第９図は、第１図の音声波形を分析して求めたスペクト
ルである。フォルマント形状を分り易くするために、横
軸は対数軸としている。実線が、本発明で求めたスペク
トル、破線は、第４図に相当する分析区間を二周期波形
として求めたスペクトルである（２ＫＨｚ以上省略）。FIG. 9 is a spectrum obtained by analyzing the audio waveform of FIG. 1. To make the formant shape easier to understand, the horizontal axis is a logarithmic axis. The solid line is the spectrum obtained by the present invention, and the broken line is the spectrum obtained as a two-period waveform in the analysis section corresponding to FIG. 4 (2 KHz and above are omitted).

本発明により、得られたスペクトルではフォルマント形
状が精度良く　（抽出されている事が判る。It can be seen that formant shapes are extracted with high precision in the spectrum obtained by the present invention.

また拗音のようにスペクトル形状が時間と共に変化する
際にも精度良くスペクトルが抽出できる。In addition, even when the spectral shape changes over time, such as in the case of persistent sounds, the spectrum can be extracted with high accuracy.

〔Effect of the invention〕

以上述べたように、本発明によれば拗音のように時間と
共にスペクトルが変化する波形に対して良い精度でスペ
クトルを抽出でき、またピッチ周波数の変動によるスペ
クトル抽出精度の劣化を軽減できる。As described above, according to the present invention, it is possible to extract a spectrum with good accuracy from a waveform whose spectrum changes over time, such as a persistent tone, and it is also possible to reduce deterioration in spectrum extraction accuracy due to fluctuations in pitch frequency.

また、スペクトル抽出精度が高まる事により、合成音声
の音質向上や、音声認識率向上といった効果がある。Furthermore, by increasing the accuracy of spectrum extraction, it has the effect of improving the quality of synthesized speech and improving the speech recognition rate.

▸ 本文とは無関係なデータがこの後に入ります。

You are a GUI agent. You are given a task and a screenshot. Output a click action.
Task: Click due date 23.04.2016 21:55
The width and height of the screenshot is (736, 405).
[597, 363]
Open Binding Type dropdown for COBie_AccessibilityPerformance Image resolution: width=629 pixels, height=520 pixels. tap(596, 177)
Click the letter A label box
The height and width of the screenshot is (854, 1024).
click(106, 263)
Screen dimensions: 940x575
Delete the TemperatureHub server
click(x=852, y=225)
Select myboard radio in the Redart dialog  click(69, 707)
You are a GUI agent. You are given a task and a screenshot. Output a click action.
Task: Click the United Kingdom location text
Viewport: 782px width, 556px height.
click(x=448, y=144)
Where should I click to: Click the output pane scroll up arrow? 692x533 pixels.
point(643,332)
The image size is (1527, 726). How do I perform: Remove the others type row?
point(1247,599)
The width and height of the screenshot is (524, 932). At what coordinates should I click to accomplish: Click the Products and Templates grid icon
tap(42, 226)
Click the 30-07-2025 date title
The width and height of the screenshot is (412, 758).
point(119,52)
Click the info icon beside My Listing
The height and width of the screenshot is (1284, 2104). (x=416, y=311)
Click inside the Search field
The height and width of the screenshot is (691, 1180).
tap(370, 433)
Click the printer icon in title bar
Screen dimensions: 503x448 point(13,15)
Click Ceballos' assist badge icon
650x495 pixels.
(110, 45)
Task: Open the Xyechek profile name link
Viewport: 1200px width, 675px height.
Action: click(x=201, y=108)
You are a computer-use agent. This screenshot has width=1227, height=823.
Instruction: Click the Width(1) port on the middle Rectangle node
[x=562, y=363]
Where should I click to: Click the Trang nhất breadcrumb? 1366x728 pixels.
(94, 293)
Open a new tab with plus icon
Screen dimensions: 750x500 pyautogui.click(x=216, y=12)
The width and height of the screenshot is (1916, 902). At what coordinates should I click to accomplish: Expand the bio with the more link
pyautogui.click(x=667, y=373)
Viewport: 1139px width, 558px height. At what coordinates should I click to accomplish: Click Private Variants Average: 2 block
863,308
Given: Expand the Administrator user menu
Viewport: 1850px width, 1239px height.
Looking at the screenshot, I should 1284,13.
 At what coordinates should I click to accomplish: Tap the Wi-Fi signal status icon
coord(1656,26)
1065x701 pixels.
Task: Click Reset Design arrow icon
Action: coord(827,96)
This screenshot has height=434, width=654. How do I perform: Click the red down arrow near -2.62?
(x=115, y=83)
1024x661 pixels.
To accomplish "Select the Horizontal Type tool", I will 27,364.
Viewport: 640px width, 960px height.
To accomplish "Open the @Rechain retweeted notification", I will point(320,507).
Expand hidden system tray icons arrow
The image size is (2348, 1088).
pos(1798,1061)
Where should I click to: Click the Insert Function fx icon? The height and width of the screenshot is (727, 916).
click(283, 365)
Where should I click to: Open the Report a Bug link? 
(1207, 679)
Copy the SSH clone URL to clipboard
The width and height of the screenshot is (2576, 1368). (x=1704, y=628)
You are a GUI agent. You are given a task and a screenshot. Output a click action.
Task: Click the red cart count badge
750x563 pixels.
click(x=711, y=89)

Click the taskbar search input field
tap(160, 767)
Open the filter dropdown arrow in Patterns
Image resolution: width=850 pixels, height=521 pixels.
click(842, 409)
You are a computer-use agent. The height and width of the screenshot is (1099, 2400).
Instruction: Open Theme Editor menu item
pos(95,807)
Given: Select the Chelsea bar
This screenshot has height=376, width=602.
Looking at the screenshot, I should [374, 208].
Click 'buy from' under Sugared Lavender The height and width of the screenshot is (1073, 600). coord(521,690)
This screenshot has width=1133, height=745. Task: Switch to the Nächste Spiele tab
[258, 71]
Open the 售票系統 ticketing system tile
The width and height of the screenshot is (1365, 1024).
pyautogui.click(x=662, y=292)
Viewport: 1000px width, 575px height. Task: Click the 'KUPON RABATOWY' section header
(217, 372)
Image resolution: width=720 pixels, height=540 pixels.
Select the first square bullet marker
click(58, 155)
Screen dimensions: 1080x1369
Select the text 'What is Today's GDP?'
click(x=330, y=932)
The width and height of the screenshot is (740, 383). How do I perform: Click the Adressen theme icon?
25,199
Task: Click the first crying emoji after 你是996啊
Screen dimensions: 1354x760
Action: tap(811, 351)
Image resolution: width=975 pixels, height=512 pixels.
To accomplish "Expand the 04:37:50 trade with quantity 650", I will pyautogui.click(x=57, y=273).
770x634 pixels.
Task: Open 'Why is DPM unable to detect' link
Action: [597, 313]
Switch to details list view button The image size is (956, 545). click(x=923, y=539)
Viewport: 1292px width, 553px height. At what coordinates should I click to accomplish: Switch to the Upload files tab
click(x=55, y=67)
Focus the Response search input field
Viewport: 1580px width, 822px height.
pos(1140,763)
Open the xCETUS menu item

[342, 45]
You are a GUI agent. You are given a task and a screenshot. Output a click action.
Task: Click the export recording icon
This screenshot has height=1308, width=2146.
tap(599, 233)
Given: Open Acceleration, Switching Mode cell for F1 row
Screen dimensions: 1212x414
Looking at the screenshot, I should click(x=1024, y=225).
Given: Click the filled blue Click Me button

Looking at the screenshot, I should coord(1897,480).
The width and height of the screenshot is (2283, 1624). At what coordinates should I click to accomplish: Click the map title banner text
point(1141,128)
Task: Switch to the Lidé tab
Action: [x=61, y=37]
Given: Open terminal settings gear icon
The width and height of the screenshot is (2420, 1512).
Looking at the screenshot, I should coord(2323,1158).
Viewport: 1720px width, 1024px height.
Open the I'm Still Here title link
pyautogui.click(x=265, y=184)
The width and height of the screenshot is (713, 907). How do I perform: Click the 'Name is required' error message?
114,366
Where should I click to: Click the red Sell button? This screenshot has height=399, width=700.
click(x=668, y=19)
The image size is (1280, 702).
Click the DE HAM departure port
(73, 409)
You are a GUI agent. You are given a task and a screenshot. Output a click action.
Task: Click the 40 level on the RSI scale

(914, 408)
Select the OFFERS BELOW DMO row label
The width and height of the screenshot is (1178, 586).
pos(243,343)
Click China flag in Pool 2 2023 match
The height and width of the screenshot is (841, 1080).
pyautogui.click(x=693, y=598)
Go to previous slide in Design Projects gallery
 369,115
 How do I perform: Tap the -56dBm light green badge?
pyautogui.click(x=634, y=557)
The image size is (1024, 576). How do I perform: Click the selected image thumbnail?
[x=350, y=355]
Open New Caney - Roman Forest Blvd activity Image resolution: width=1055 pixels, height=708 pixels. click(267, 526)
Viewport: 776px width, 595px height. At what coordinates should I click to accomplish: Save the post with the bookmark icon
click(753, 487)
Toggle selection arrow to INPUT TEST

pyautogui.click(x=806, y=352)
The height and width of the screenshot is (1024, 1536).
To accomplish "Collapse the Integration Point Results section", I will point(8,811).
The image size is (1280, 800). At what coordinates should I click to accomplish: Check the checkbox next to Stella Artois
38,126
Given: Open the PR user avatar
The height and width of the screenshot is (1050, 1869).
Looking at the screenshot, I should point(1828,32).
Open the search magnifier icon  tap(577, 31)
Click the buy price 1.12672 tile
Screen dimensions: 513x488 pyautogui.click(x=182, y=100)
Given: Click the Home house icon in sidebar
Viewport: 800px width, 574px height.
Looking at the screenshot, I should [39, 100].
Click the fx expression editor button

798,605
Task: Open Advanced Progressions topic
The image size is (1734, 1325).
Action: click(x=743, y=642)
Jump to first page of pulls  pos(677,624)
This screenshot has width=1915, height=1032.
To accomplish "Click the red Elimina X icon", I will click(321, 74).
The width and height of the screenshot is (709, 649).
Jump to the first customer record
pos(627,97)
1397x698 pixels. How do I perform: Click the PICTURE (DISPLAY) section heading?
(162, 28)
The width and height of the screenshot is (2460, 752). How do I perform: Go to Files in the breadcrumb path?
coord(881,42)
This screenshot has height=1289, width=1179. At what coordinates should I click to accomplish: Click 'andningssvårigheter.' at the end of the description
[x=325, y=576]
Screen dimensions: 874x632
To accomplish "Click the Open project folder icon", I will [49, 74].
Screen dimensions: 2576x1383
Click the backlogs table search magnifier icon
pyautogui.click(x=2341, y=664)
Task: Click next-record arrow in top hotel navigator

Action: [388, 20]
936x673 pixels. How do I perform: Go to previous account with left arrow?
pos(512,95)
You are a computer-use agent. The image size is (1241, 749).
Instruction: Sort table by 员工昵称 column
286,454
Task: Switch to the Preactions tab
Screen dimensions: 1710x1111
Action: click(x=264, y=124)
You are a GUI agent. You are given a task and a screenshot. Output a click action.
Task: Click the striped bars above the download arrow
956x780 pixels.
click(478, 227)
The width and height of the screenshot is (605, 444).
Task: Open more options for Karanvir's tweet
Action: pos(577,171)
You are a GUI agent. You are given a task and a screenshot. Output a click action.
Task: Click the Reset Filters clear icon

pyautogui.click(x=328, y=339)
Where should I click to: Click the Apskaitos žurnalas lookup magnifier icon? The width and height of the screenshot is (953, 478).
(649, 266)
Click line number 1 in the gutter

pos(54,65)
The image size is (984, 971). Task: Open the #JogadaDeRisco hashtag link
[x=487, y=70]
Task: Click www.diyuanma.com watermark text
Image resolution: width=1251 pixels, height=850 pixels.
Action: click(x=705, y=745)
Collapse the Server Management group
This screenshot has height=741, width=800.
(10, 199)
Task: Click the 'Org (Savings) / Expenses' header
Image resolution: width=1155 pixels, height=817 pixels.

[Brief explanation of the drawing]

第１図は本発明の動作原理を説明する図、第２図は周期
の異なる波形例、第３図は従来手法による一周期波形分
析結果を示す図、第４図は従来手法による二周期波形分
析結果を示す図、第５図は本発明の１実施例を示す構成
図、第６図は所定周波数分解能を実現する為に必要な標
本点数を示す図、第７図は本発明の音声分析合成への応
用例を示す図、第８図は、本発明の音声認識への応用例
を示す図、第９図は、本発明による抽出スペクトル例を
示す図である。１・・・周期計数部、２・・・波高平均レベル計算部、
３・・・周期波形切出部、４・・・零詰め部、５・・ス
ペクトル計算部、６・・・、本発明による音声分析処理
部、７・・・音源パルス列生成部、８・・・合成フィル
ター９・・・標準パターン格納読出部、１０・・・一致
判定部、１００・・・入力音声信号、２００・・・周期
、３００・・・（ｇρ）　！’＋＋（乙んＹ（ａ７Ｄ）］＃１１−ＩｚｋＹFig. 1 is a diagram explaining the operating principle of the present invention, Fig. 2 is an example of waveforms with different periods, Fig. 3 is a diagram showing the results of one-period waveform analysis using the conventional method, and Fig. 4 is a two-period waveform using the conventional method. Figure 5 is a diagram showing the analysis results, Figure 5 is a configuration diagram showing one embodiment of the present invention, Figure 6 is a diagram showing the number of sample points required to achieve a predetermined frequency resolution, Figure 7 is the speech analysis of the present invention. FIG. 8 is a diagram showing an example of application to synthesis, FIG. 8 is a diagram showing an example of application of the present invention to speech recognition, and FIG. 9 is a diagram showing an example of an extracted spectrum according to the present invention. 1... Period counting section, 2... Wave height average level calculation section,
3... Periodic waveform cutting section, 4... Zero padding section, 5... Spectrum calculating section, 6... Speech analysis processing section according to the present invention, 7... Sound source pulse train generation section, 8... -Synthesizing filter 9...Standard pattern storage/reading section, 10...Concordance judgment section, 100...Input audio signal, 200...Period, 300...(gρ)! '++ (Oton Y (a7D)] #11-IzkY

Claims

[Claims] 1. Count the periods for the voiced portion in the input audio signal, and extract a one-period waveform starting from the vicinity of the zero-crossing point immediately before the maximum wave height position within one period section. A voice analysis device that performs high-resolution frequency analysis on waveforms. 2. A speech analysis device according to claim 1, characterized in that the frequency resolution is in the range of 5 to 20 Hz. 3. A speech analysis and synthesis device comprising the speech analysis device according to claim 1 or 2. 4. A speech recognition device comprising the speech analysis device according to claim 1 or 2.